##### DOCUMENT EXCERPT

What is a cash sweep?

A cash sweep is the automatic movement of cash from a non-interest bearing account to one where the money earns interest. Sweeps are done at the close of each business day, and the cash is typically put into money-market funds or bank savings accounts. Money markets are where short-term (less than one year) debt securities are traded. They are considered very safe because their principal value hardly changes and they are very liquid—they are easily bought and sold.

The trade-off for safety is that rates in the money markets and bank savings accounts are very low—from near zero to about 1%, as of the end of 2021. Cash sweeps aren’t meant to make investors a lot of money; they are only temporary until investors decide to use the cash, often to buy stocks, bonds, or other long-term investments with the prospect of higher returns.

Suppose a bond matures and pays out $12,000, which is deposited into an investor’s checking account, where it earns no interest. This investor had previously established a cash-sweep savings account to be triggered when the checking account balance is above $6,000, the amount the investor needs to cover all monthly expenses.

With the $12,000 payment, the checking balance is $16,000. So $10,000 is swept from checking into the savings account, which pays a 0.5% annual rate. The investor expects to make a decision to invest the $10,000 in a large-cap stock fund in a month or two. In the meantime, the $10,000 earns $4.17 in interest per month:

($10,000 x 0.5%)/12 = $4.17

Types of cash sweep accounts

There are several different kinds of accounts that use sweeps, including:


These are automated, computer-driven investment management accounts that have little or no human supervision—a do-it-yourself system for individual investors. Robo-advisors provide cash-sweep services by analyzing an investor’s checking account activity for excess cash that can be swept into an interest-bearing security such as a money-market exchange-traded fund (ETF).

##########
##### DATA

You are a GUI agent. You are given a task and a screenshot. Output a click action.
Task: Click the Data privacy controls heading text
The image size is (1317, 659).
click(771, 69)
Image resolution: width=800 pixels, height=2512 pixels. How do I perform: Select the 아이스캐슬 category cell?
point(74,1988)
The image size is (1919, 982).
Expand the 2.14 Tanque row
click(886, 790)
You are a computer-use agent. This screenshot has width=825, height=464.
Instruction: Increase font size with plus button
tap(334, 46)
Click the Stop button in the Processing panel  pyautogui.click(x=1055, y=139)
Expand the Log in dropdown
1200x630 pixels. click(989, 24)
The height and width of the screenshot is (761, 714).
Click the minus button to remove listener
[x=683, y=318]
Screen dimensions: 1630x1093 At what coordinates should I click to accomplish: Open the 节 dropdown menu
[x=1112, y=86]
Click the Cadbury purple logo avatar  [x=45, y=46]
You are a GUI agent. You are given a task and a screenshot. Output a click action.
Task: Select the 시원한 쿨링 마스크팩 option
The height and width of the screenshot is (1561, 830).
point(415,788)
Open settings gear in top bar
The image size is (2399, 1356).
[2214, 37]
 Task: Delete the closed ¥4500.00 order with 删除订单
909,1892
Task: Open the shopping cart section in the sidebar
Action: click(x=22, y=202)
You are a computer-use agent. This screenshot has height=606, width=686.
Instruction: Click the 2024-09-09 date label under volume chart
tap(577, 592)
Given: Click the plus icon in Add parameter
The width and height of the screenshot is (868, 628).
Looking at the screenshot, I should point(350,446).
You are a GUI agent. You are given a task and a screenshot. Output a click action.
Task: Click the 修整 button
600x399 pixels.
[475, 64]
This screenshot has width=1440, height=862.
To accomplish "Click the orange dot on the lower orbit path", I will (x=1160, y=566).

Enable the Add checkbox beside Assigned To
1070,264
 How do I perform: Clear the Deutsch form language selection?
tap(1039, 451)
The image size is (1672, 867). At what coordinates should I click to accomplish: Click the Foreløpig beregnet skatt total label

##########

How would you translate this sentence from the cash sweep explainer into Spanish: "Sweeps are done at the close of each business day, and the cash is typically put into money-market funds or bank savings accounts."? The records have no connection to the cash sweep explainer.

Los barridos se realizan al cierre de cada día hábil, y el efectivo normalmente se coloca en fondos del mercado monetario o en cuentas de ahorro bancarias.